De retour d'une visite officielle en Eswatini, le président taïwanais Lai Ching-te a réaffirmé la souveraineté de l'île face aux pressions diplomatiques exercées par Pékin. Taïwan a « le droit d'établir des liens avec le monde », a-t-il déclaré mardi à la presse à l'aéroport de Taipei, juste après son retour d'un voyage en Eswatini (ex-Swaziland), seul allié africain de l'île.
Un déplacement sous tension diplomatique
« Les Taïwanais sont des citoyens du monde ; les Taïwanais ont le droit d'établir des liens avec le monde », a insisté Lai Ching-te. Le président a voyagé avec l'avion du roi d'Eswatini et est arrivé dans le royaume samedi pour une réception officielle dans la capitale, Mbabane. Il devait initialement s'y rendre du 22 au 26 avril pour le 40e anniversaire de l'accession au trône du roi Mswati III et pour son 58e anniversaire. Le voyage avait été reporté après la révocation des autorisations de vol du président taïwanais par les Seychelles, Maurice et Madagascar à la suite de « fortes pressions » de la Chine, d'après Taipei.
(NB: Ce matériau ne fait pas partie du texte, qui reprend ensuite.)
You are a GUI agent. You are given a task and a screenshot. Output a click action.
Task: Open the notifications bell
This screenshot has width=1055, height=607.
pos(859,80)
La détermination de Taïwan
« Nous ne reculerons pas face aux pressions », a déclaré Lai Ching-te, aux côtés de la vice-Première ministre d'Eswatini, Thulisile Dladla, qui l'a suivi à Taïwan. « Les visites réciproques entre chefs d'État devraient être la chose la plus normale qui soit, tout comme lorsque nous rendons visite à des amis, et constituent un droit fondamental pour chaque pays », a-t-il souligné.
Le contexte diplomatique
L'Eswatini, anciennement connu sous le nom de Swaziland, fait partie des 12 pays qui reconnaissent encore la souveraineté de Taïwan, tandis que la Chine a convaincu les autres de rompre leurs relations diplomatiques avec Taipei au profit de Pékin. La Chine considère Taïwan comme faisant partie de son territoire et s'oppose à sa participation aux organisations internationales et aux échanges avec des pays tiers. Elle n'exclut pas de recourir à la force pour en prendre le contrôle. Le ministère chinois des Affaires étrangères avait accusé samedi Lai Ching-te de s'être livré à « une parodie d'évasion, façon passager clandestin », faisant de lui « la risée de la communauté internationale ». Les États-Unis ont dénoncé une « campagne d'intimidation » de Pékin après le report de la visite. Une remarque balayée par le ministère des Affaires étrangères chinois, qui a critiqué « des accusations sans fondement ».